Researchers work together to protect marine sanctuary
The groundbreaking work is being made possible through collaborations with several partners. DiMarco is co-leading the research, while Kerri Whilden, GERG assistant research scientist and GCOOS oceanographer, is leading at-sea logistics, sensor integration, deployment and recovery operations. Liquid Robotics technicians are remotely piloting the ASV.
The Wave Glider mission support is provided by the GCOOS glider-piloting dashboard and data portal known as GANDALF. In addition to providing real-time vehicle positioning information, GANDALF can show data layers that can be individually displayed on the base map, including visible and infrared satellite images, sea surface temperature and chlorophyll images, sea surface heights and navigational charts.
"The Flower Garden Banks is a stunningly beautiful coral reef, and it's just off the Texas coast," said Anthony Knap, director of GERG. "Not many people know about it, but it is very well known in the diving community. We're interested in it scientifically because it's vulnerable to the harmful effects of ocean acidification, which can cause bleaching and death to corals, and if the building blocks of a reef, corals, start to die, then all the rest of that ecosystem—the fish, the turtles, the whale sharks, all the life that depends upon that coral reef—could also be in danger."
DiMarco said there has been recent history of mortality events at this location.
"In 2016 there was a really bad die-off of the coral, and it was attributed to low oxygen water that bathed that coral reef and caused bleaching of the coral heads," DiMarco said."This type of monitoring provides resource managers timely information so they can respond to future threats."
Autonomous glider gives continual data, reduces costs and risks
The WaveGlider's 90-day solo voyage is an important test run for ocean science.
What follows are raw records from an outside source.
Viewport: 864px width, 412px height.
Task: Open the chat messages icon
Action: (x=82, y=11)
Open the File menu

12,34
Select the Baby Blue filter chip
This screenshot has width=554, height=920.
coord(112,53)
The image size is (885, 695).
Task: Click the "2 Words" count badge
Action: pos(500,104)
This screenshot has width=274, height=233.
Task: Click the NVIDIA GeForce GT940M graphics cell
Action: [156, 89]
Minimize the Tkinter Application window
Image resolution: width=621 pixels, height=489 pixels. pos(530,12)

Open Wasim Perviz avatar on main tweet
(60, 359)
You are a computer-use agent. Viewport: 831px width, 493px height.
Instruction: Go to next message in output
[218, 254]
If it can successfully patrol above the marine sanctuary, regularly measuring and transmitting water quality data, then a whole new set of possibilities will open up for oceanographers: remote, continual data collection that is not dependent on a stable sea-state, as research vessel voyages are.
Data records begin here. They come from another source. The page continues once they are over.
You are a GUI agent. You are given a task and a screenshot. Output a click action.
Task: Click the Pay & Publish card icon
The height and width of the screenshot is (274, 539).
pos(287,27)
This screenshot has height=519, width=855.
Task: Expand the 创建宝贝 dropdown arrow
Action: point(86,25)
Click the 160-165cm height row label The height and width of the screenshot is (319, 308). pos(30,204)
"Our job here is to create an autonomous vehicle that we could send out on patrol instead of relying on an expensive, weather-dependent ship-based team to monitor this important reef," DiMarco said. "And since Aug. 13, our ASV team has demonstrated the operational capability to put a data-collecting system like this out there and have it patrol around."
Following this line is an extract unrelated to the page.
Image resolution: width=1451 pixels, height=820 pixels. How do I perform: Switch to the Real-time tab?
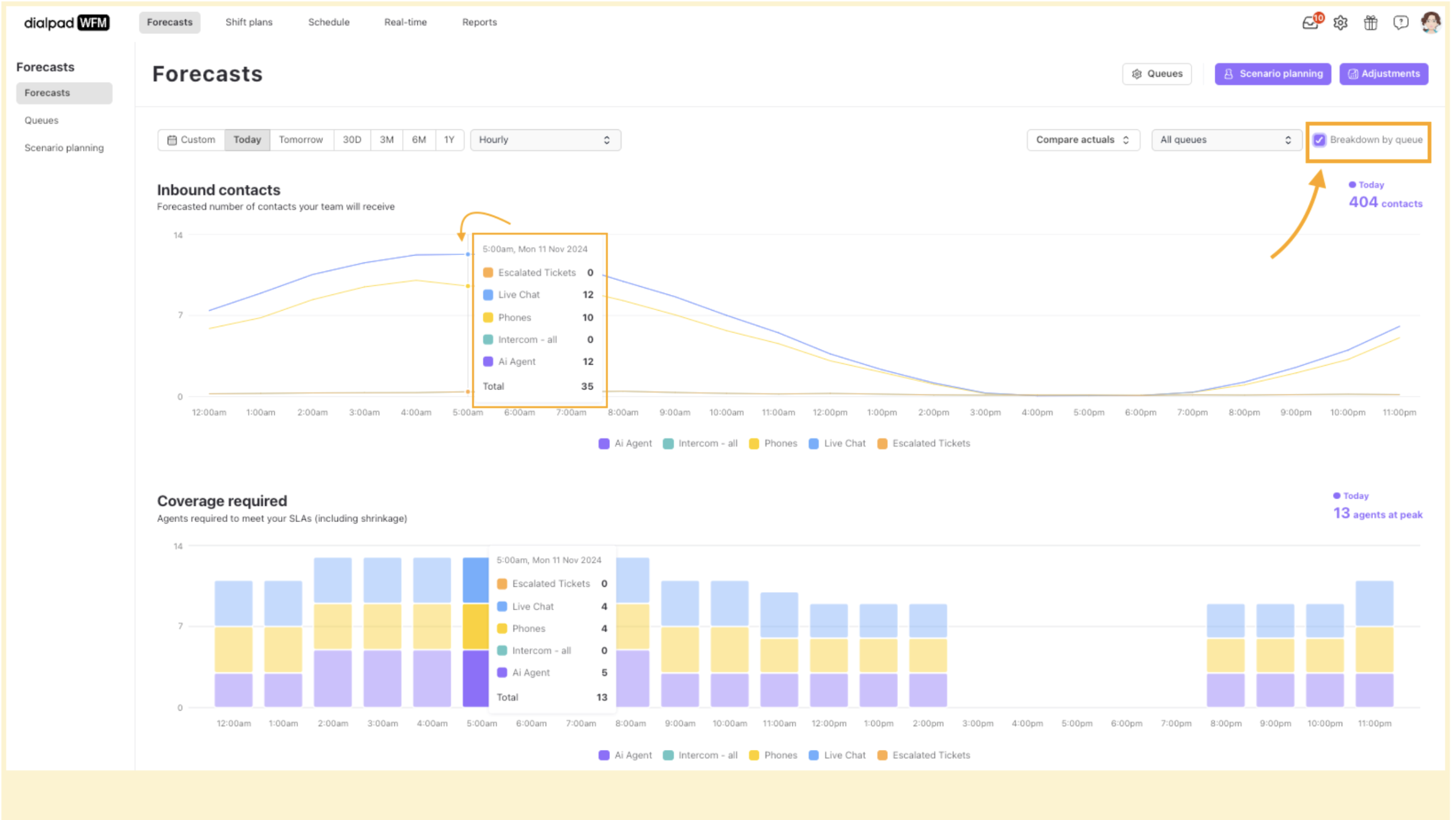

The Wave Glider deployment from the R/V Pelican included a diverse team of scientists, technicians and students. On board from Texas A&M were chief scientist DiMarco, chemist Piers Chapman, ASV operations leader Whilden, and students Ellen Laaker, Samantha Longridge, Reshmi Joseph, Sakib Mahmud and Xiao Ge. The Texas A&M Corpus Christi team included Hu, postdoctoral researcher Hang Yin, technician Cory Staryk, and students Molly Brzezinski, Nicole Kumbula and Kenzie Merrill.
The deployment was a one-of-a-kind experience for those students and graduate students, and the importance of their work is clear, the scientists said: if the Flower Garden Banks sanctuary is not protected from ocean acidification, its corals and entire ecosystem are in danger.